What this task involves: Count the lines in the items below that contain the string "height", and give only the number.

Provided information:
────────

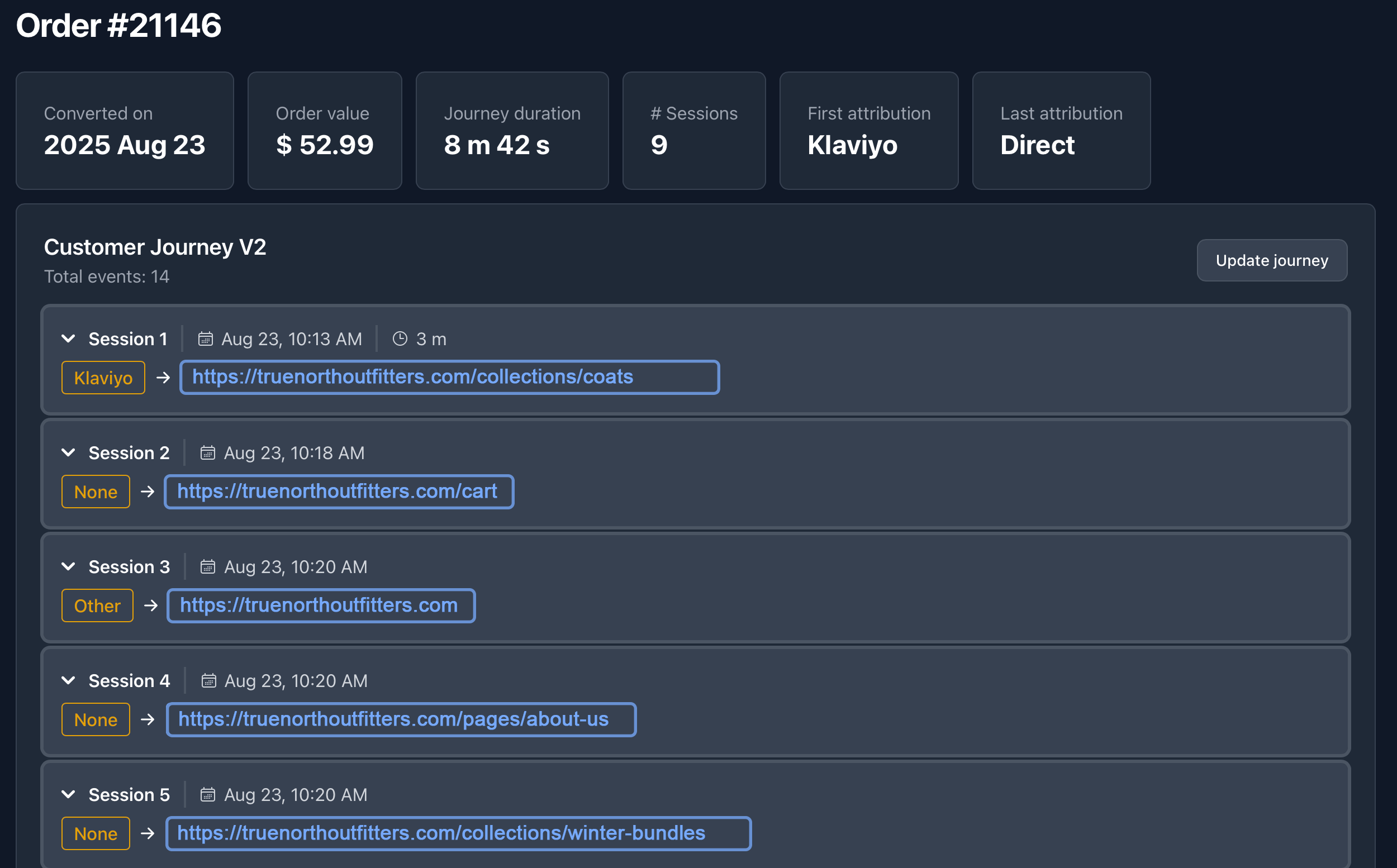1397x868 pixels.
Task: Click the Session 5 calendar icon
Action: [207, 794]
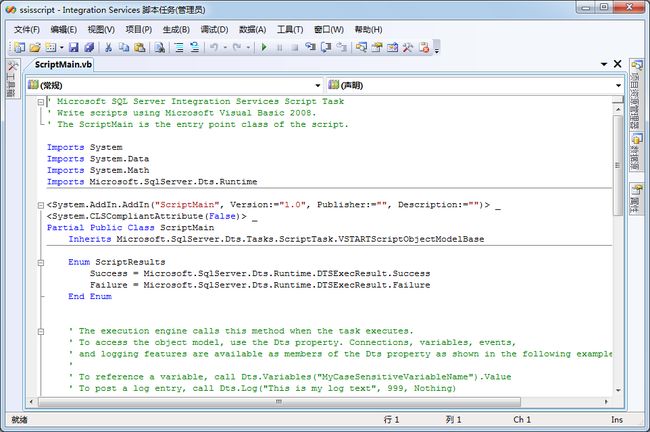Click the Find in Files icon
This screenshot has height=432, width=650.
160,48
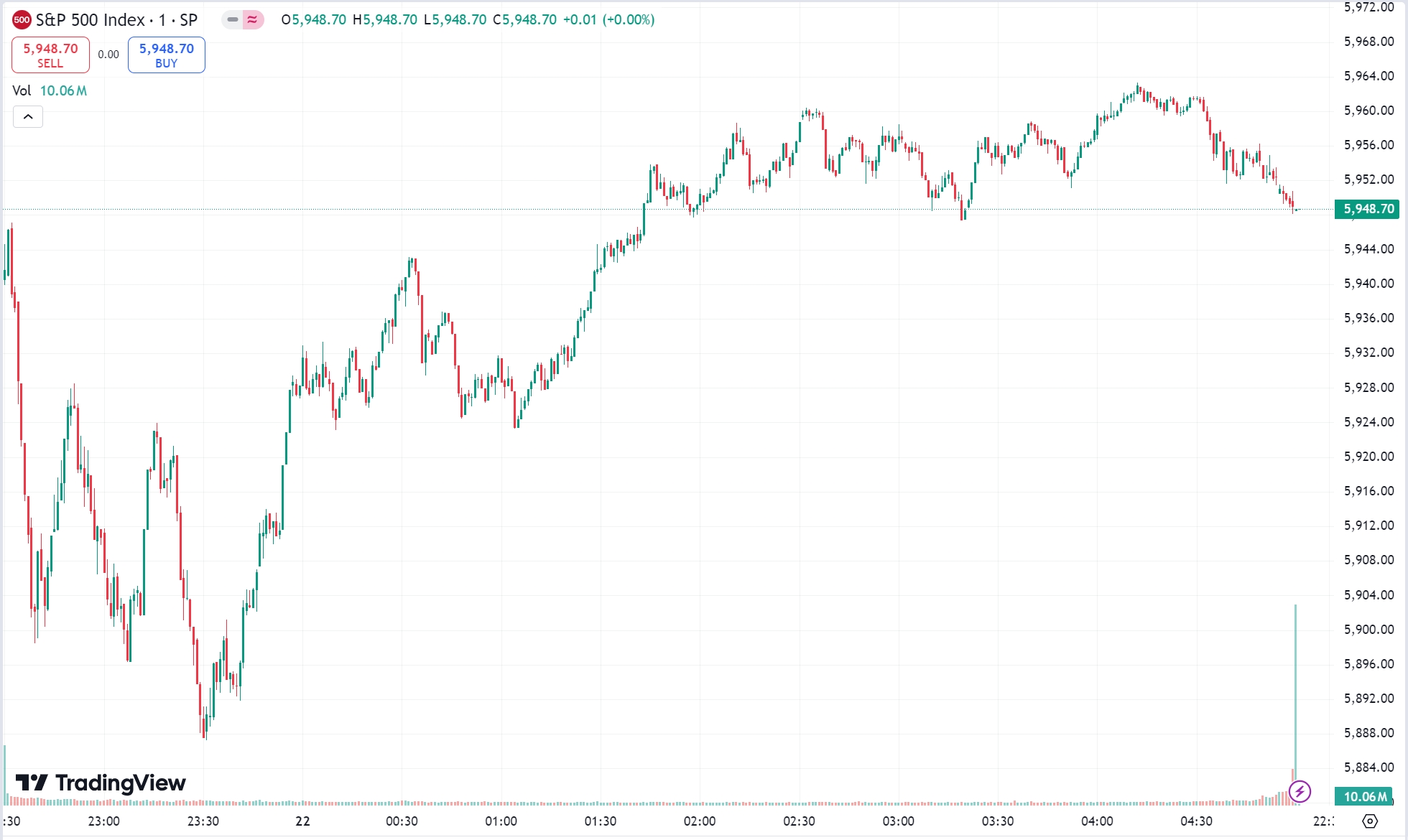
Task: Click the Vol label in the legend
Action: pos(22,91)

────────

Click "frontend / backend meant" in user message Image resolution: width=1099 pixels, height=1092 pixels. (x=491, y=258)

────────

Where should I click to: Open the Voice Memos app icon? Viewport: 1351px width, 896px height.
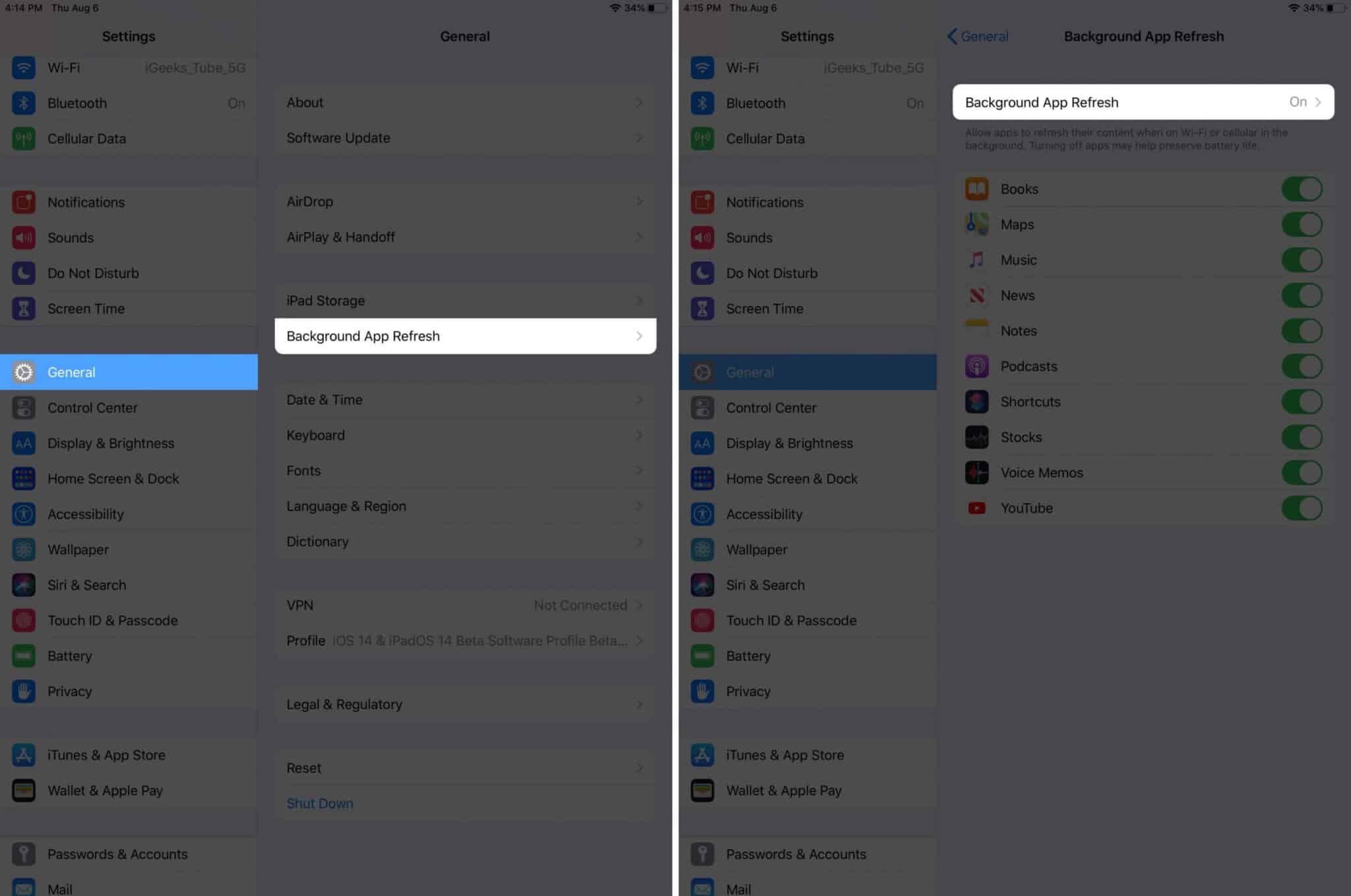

────────

Task output: 3